Consigne:
D'après le texte sur les mouvements sociaux au Maroc, combien d'habitants comptait Jerada il y a quelques années, et combien en compte-t-elle maintenant ?
━━━ Texte à lire
Mouvements sociaux au Maroc

Par mardi 26 décembre 2017 Permalink 5

Ce qui se passe au Maroc ne peut laisser indifférent de l’autre coté de la Méditerranée. Par exemple, près de 3 millions de marocains vivent en France (population du Maroc: 34 millions d’habitants) ou, autre exemple, la population de la célèbre ville de banlieue bruxelloise Molenbeeck est majoritairement composée de marocains. Donc le mouvement social qui prend forme dans ce pays du Maghreb depuis quelques jours, n’est pas anodin.

Des gueules noires extraient clandestinement du charbon de mines désaffectées du coté de Jerada, ville qui se meurt à la manière de ce qui est advenu des nôtres dans le nord et l’est de la France dans les années 70-80. 60 000 habitants, il y a quelques années, plus que 45 000 maintenant. Comme il n’existe évidemment là-bas aucun traitement social du chômage (dans les pays musulmans le bonheur est promis pour après la mort, pas pendant la vie surtout pour les pauvres!), des mineurs continuent de prélever du charbon à mains nus sans prendre la moindre sécurité. Résultat, 2 morts de 25 et 30 ans exacerbent la tension sociale déjà forte après que cette année un poissonnier dans la région d’à coté se soit fait broyer dans un camion poubelle en voulant récupérer sa marchandise…

Le gouvernement marocain ne propose aucune alternative économique à la misère à part l’émigration de masse que le pays connait depuis son indépendance en 1956. Ce peuple esclave se réfugie dans la religion comme un naufragé sur un canot de sauvetage car s’il se révolte, la répression est sanglante. L’occident remédie à l’inconséquence des élites marocaines en acceptant le trop plein de population. Tout cela est délirant, les états européens se faisant les complices des lamentables dirigeants marocains. Vu le nombre considérable de jeunes qui viennent étudier en France, il existe forcément le terreau pour remplacer ceux qui sont en place. Stoppons là encore le transfert de population vers l’Europe qui a le rôle de soupape, et inévitablement le changement finira par intervenir dans cette monarchie moyenâgeuse. Aux marocains de se battre au lieu de fuir.
━━━━━━
━━━ Données sources
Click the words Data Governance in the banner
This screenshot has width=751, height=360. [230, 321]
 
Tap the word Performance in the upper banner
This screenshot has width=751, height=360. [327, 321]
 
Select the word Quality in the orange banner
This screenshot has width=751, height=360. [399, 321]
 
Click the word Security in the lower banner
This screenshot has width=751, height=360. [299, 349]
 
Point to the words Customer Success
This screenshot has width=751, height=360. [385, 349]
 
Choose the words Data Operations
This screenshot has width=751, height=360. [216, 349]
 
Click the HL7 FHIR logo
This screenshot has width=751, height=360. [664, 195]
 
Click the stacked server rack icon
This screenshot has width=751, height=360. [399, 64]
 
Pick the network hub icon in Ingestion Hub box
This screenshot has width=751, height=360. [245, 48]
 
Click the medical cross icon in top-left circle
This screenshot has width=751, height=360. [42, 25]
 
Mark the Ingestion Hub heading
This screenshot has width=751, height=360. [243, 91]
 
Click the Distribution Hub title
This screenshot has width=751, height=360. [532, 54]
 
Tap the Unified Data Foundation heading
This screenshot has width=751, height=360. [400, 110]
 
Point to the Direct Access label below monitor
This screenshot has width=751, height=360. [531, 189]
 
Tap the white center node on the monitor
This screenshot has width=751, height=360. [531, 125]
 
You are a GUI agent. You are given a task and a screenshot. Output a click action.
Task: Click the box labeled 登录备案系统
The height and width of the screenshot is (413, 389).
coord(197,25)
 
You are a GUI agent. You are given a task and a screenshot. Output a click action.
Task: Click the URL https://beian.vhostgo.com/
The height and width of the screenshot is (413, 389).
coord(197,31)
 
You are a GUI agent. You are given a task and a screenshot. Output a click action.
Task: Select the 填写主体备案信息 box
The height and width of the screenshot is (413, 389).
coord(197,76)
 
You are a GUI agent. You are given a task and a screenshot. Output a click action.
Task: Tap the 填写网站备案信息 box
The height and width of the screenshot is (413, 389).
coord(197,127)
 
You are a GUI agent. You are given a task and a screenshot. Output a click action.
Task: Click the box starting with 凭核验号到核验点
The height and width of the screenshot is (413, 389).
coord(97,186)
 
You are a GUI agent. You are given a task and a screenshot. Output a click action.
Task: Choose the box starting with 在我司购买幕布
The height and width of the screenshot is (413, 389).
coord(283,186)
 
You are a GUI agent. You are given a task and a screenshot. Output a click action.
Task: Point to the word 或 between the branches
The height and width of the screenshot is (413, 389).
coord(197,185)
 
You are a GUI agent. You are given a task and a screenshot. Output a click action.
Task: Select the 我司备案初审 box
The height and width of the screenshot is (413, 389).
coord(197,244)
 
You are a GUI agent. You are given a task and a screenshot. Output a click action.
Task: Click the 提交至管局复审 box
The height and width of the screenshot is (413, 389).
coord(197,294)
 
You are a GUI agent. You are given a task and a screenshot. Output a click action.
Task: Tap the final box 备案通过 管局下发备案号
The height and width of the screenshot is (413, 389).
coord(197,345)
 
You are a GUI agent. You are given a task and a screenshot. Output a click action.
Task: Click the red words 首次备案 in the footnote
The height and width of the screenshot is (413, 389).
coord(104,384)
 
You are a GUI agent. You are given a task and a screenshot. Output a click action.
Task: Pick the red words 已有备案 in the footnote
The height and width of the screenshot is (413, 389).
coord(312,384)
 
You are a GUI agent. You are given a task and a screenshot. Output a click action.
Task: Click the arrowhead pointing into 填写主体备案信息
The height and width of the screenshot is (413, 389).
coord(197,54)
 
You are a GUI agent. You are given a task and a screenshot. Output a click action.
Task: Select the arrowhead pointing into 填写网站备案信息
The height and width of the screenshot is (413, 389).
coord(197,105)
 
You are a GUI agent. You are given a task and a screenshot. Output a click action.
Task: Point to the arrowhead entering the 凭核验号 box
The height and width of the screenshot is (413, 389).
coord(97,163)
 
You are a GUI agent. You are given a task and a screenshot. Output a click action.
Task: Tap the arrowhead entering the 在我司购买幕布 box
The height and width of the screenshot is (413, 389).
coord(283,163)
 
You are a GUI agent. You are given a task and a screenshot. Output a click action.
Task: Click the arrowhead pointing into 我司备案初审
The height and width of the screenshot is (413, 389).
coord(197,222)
━━━━━━
Résultat:
Jerada comptait 60 000 habitants il y a quelques années, et plus que 45 000 maintenant.